Posts Tagged ‘fire pit’

Autumn Preparations

This past Sunday we had planned on doing a big hike but life intervened, and my husband had to work. September is arguably the best time of the entire year for hiking.  The temperatures are cool but sunny, with brilliant blue skies; the leaves are starting to change; there are also no fallen leaves as yet to cover tree roots, potholes and other tripping hazards; the lack of leaves also makes the hiking trails still visible; and best of all, NO BUGS!

Rather than hike alone, which I can do any other day of the week, I decided to use the day doing all the chores that would put our house into “autumn mode.”  We will be leaving Maine this weekend for the duration of the Jewish holidays, and returning next month when the cold has already set in, so spending the day preparing the house in this way was quite sensible.

First I went through our closets and drawers, making two piles:  “Put Away” and “Give Away.”  The put-away pile is all our short-sleeved and lighter weight shirts, pants and my skirts, and socks.  Then I brought down our huge storage bin of warm clothes, and filled the closet back up, this time with turtlenecks, sweaters, and down vests and jackets, tights, wool socks, and long underwear. Next to the front door/mudroom I replaced the bug net hats and bug spray with wool hats, gloves, and blaze orange vests (for hunting season, so we won’t be mistaken for a deer by hunters who might be a little trigger happy).  I also brought out the winter blankets.

This mess is part of the closet changeover process from summer clothes to winter clothes.

This mess is part of the closet changeover process from summer clothes to winter clothes.

○ ○ ○ ○

* **Goal of the exercise**
Copy everything in the autumn preparations post above from "Autumn Preparations" down to "all, NO BUGS!", substituting "October" for "September".

○ ○ ○ ○

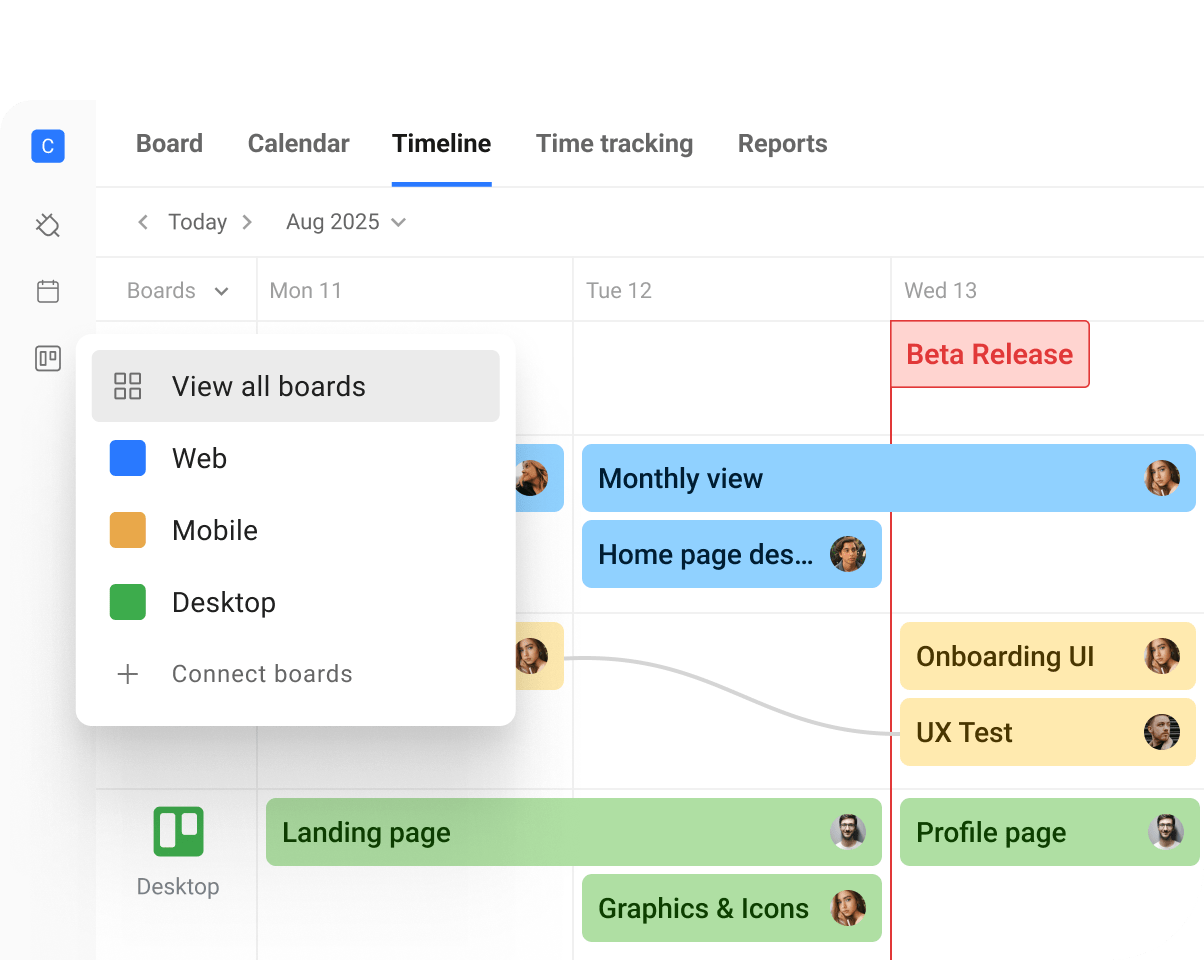The width and height of the screenshot is (1204, 960).
Task: Open the Boards dropdown
Action: coord(175,290)
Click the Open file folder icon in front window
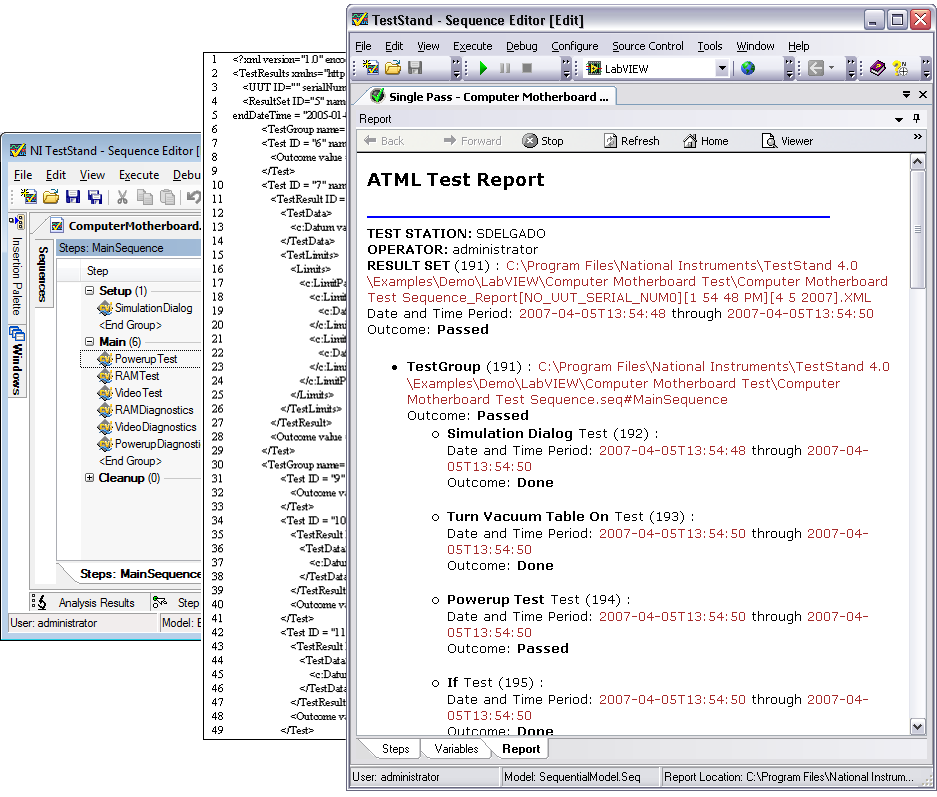 point(393,69)
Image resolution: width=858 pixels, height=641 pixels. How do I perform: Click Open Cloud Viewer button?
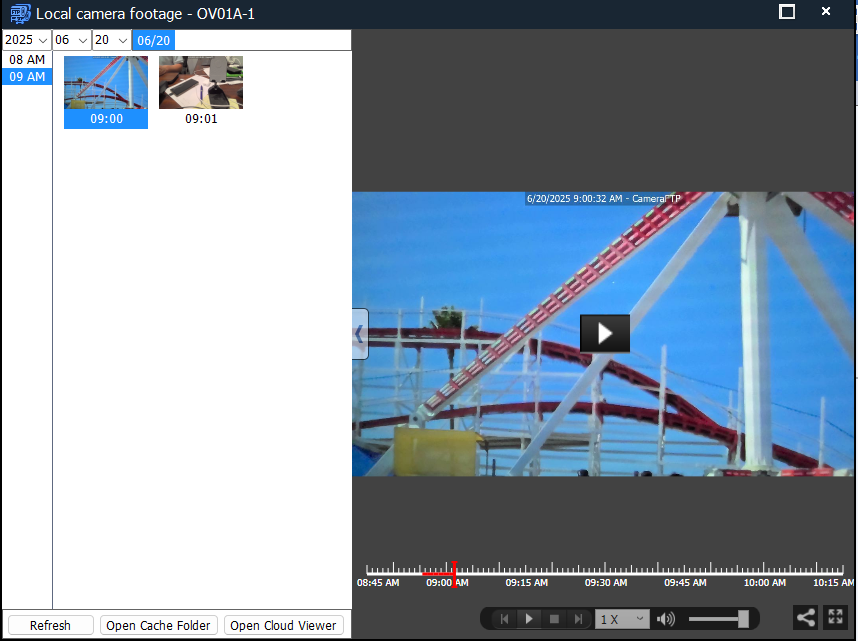[x=283, y=625]
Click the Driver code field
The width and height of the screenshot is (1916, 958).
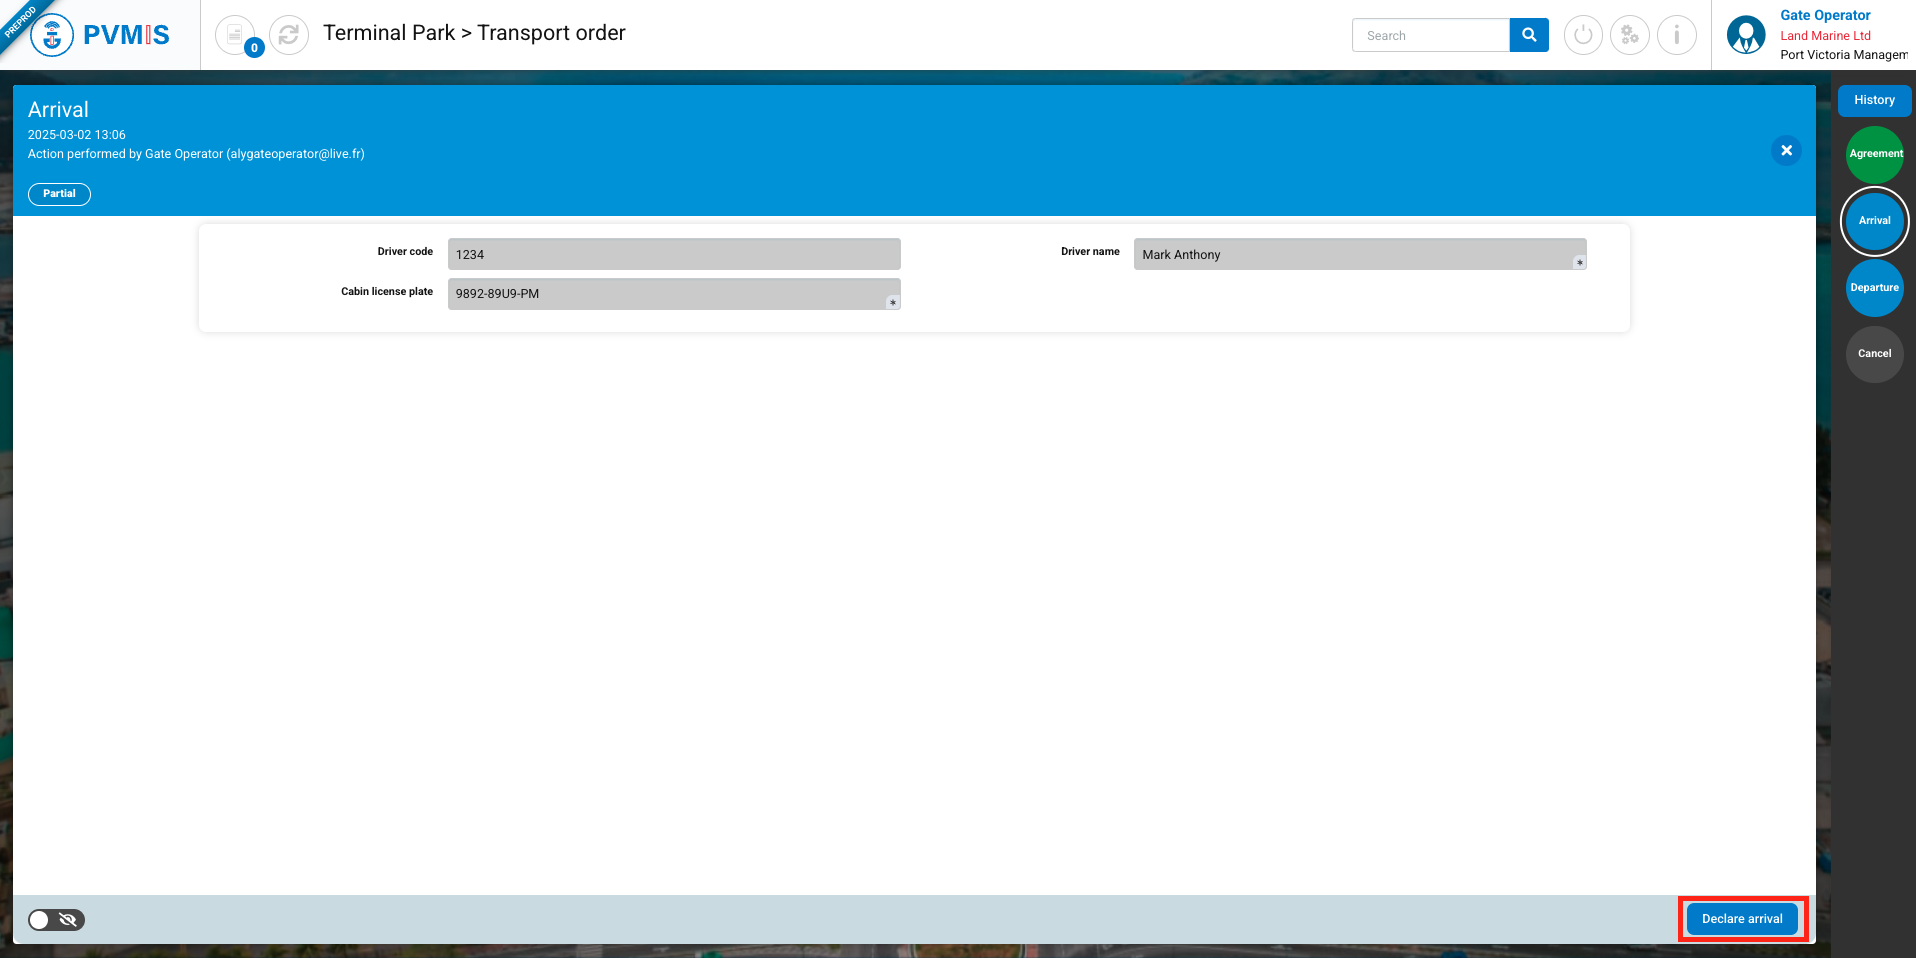click(673, 254)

○ ○ ○ ○

* **Solved exercise**
Autumn Preparations

This past Sunday we had planned on doing a big hike but life intervened, and my husband had to work. October is arguably the best time of the entire year for hiking.  The temperatures are cool but sunny, with brilliant blue skies; the leaves are starting to change; there are also no fallen leaves as yet to cover tree roots, potholes and other tripping hazards; the lack of leaves also makes the hiking trails still visible; and best of all, NO BUGS!